Critics have also provided comments in regard to Natsu based on how he was depicted in Fairy Tails animated adaptation and feature films. Reviewing the anime, Carlo Santos felt that Natsu's abilities were not expanded on at the beginning of the story and said Natsu's fire magic was presented through mediocre animation. He further stated that Natsu's motion sickness produced "cheesy humor"; nonetheless, Santos considered Natsu "pumped-up" and energetic, and he praised Todd Haberkorn's role as Natsu's English voice actor. The reviewer said that Natsu's fight against Dragon Slayer Gajeel Redfox was "eye-catching". He elaborated on this by mentioning that Natsu's confrontation with Gajeel showed "pure fighting spirit", stating that he enjoyed "the clash of fire and metal" and "their intense Type-A personalities"; Santos described Natsu's final blow from this battle as "epic". He also stated that Natsu's fight against wizard Jellal Fernandes was one of the greatest confrontations in the series. He further mentioned that Natsu's acrobatic moves provided some "truly great visuals"; nevertheless, Santos felt that Natsu winning his fights in the same manner became a cliché in the story. Carl Kimlinger criticized Tetsuya Kakihara's role as Natsu's Japanese voice actor, but he approved of Haberkorn's voice acting. Kimlinger wrote that while Natsu's partnership with Happy and Lucy was bizarre, it represented the main part of the story. Rebecca Silverman praised Natsu's skill in taking care of children, stating that he proved to be "competent at something besides fighting"; she also said this was "a nice inversion" of the trope in which the heroine is the one showing her abilities when it comes to parenting. David West thought Natsu is "colorful and loud". Crystalyn Hodgkins of ANN wrote that Haberkorn was suitable for Natsu's voice, but she felt he could have sometimes sounded more enthusiastic. Andy Hanley of UK Anime Network described Natsu as one of "Fairy Tail's brightest young names", and Richard Gutierrez of The Fandom Post regarded Natsu's behavior as a form of humor. While reviewing Fairy Tail the Movie: Phoenix Priestess, Kimlinger praised that Natsu resembled his portrayal from the manga series, and he enjoyed Haberkorn's performance.

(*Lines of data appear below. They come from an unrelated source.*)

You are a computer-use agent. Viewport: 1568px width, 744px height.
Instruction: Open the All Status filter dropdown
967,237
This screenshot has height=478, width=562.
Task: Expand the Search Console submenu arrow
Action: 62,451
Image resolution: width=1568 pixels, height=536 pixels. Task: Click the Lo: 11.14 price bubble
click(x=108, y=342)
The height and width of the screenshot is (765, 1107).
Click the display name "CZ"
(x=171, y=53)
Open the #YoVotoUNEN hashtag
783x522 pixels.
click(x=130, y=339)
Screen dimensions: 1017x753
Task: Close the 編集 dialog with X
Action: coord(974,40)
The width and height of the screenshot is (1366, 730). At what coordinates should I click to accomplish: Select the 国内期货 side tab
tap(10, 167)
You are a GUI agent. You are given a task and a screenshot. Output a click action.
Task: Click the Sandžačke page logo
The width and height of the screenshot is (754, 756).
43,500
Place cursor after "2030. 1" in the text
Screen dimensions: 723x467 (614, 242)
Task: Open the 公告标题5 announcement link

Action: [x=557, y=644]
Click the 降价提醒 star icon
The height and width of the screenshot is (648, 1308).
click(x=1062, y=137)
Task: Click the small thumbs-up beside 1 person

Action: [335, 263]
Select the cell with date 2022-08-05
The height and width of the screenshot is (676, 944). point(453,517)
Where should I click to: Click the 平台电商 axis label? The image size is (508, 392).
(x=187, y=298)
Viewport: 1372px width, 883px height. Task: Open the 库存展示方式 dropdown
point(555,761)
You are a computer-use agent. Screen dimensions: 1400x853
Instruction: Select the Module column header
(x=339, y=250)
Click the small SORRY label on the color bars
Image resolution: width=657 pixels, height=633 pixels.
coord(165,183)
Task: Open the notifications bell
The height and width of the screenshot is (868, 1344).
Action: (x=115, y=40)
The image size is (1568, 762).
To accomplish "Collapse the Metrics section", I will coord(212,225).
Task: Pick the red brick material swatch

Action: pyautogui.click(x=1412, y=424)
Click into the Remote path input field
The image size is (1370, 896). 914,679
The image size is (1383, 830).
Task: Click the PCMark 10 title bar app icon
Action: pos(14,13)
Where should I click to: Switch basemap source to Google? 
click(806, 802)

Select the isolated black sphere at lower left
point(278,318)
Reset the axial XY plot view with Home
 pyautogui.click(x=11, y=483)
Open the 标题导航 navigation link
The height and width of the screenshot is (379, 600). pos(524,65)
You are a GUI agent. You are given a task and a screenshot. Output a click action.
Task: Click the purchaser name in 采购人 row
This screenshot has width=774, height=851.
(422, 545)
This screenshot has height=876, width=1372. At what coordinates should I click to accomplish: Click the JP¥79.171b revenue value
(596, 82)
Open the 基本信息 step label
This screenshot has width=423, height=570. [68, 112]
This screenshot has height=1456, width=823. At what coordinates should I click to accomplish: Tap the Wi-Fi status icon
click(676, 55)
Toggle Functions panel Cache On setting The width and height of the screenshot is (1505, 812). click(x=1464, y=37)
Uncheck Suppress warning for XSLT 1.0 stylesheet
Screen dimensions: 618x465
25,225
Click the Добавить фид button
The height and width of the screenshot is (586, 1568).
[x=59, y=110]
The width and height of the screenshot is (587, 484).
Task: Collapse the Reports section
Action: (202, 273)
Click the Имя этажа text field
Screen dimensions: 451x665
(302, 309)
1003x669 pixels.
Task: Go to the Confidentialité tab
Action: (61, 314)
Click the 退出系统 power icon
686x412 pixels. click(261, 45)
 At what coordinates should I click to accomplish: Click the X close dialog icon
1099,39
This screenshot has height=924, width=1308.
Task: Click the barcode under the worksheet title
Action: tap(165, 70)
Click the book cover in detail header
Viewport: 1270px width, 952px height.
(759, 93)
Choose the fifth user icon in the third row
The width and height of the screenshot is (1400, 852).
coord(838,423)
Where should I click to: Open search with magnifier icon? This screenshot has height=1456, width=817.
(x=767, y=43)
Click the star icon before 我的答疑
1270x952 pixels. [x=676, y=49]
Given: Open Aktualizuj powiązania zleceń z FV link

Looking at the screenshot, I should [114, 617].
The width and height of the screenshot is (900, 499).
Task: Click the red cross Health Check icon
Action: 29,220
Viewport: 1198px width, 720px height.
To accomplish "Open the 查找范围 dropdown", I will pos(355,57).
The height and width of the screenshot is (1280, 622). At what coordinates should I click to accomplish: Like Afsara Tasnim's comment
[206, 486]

Reviewing Fairy Tail: Dragon Cry, Silverman stated that the scenes in the opening sequence which depicted Natsu's childhood were "nice reminders of what brought him to where he currently is".

===Popularity and merchandise===
In a popularity poll published in the 26th issue of Weekly Shōnen Magazine, Natsu ranked second, obtaining a total of 7343 votes. Merchandise inspired by Natsu has been released, including action figures. Necklaces based on him have been produced. Badges inspired by him have also been created.